Please restate the records that follow word for word, omitting any images.

■ **Task input**

[Start of Attachment]

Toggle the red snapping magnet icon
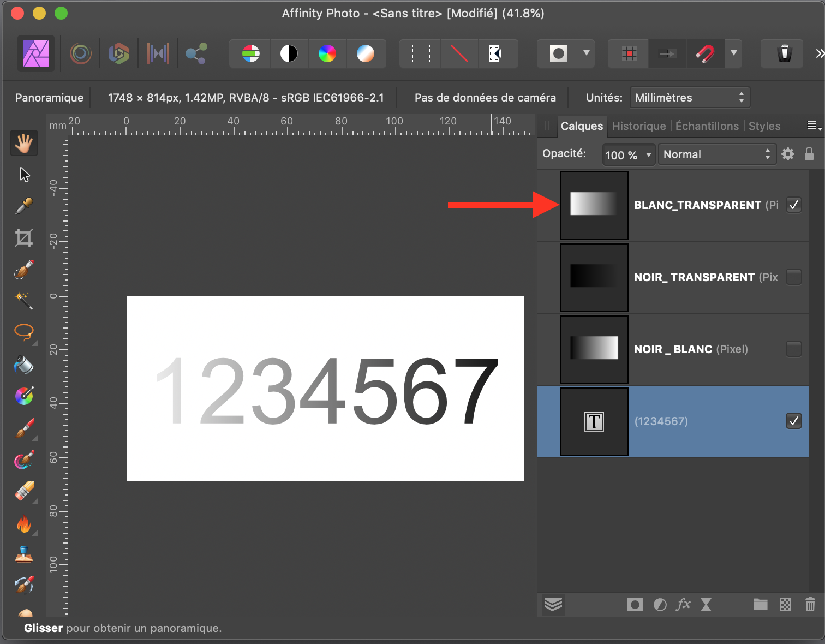The image size is (825, 644). coord(705,53)
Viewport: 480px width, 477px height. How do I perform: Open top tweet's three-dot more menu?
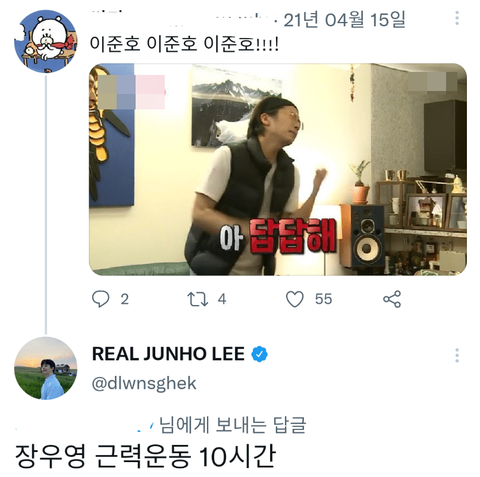coord(457,18)
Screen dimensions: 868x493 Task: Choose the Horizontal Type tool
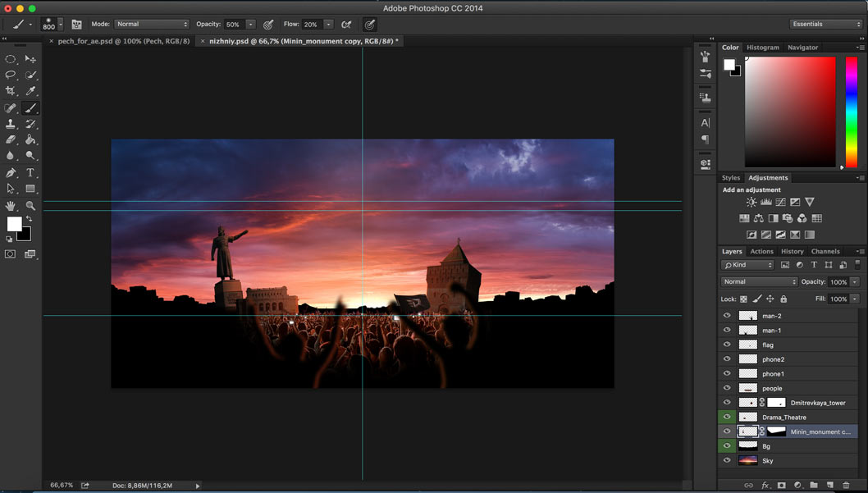pyautogui.click(x=30, y=173)
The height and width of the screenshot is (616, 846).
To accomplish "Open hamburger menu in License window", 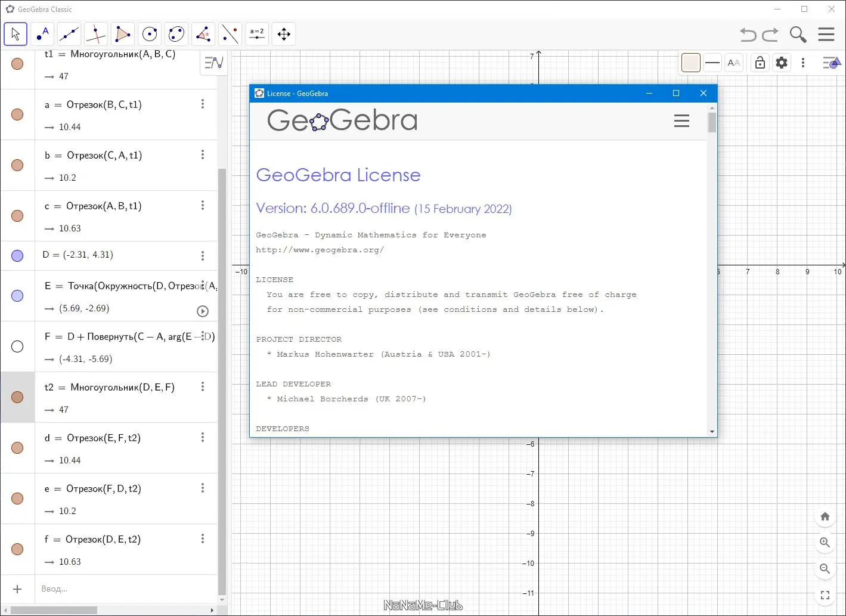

[End of Attachment]

■ **Finished task**
Toggle the red snapping magnet icon
The image size is (825, 644). coord(705,53)
Viewport: 480px width, 477px height. How do I perform: Open top tweet's three-dot more menu?
coord(457,18)
Screen dimensions: 868x493 Task: Choose the Horizontal Type tool
pyautogui.click(x=30, y=173)
The height and width of the screenshot is (616, 846).
To accomplish "Open hamburger menu in License window", 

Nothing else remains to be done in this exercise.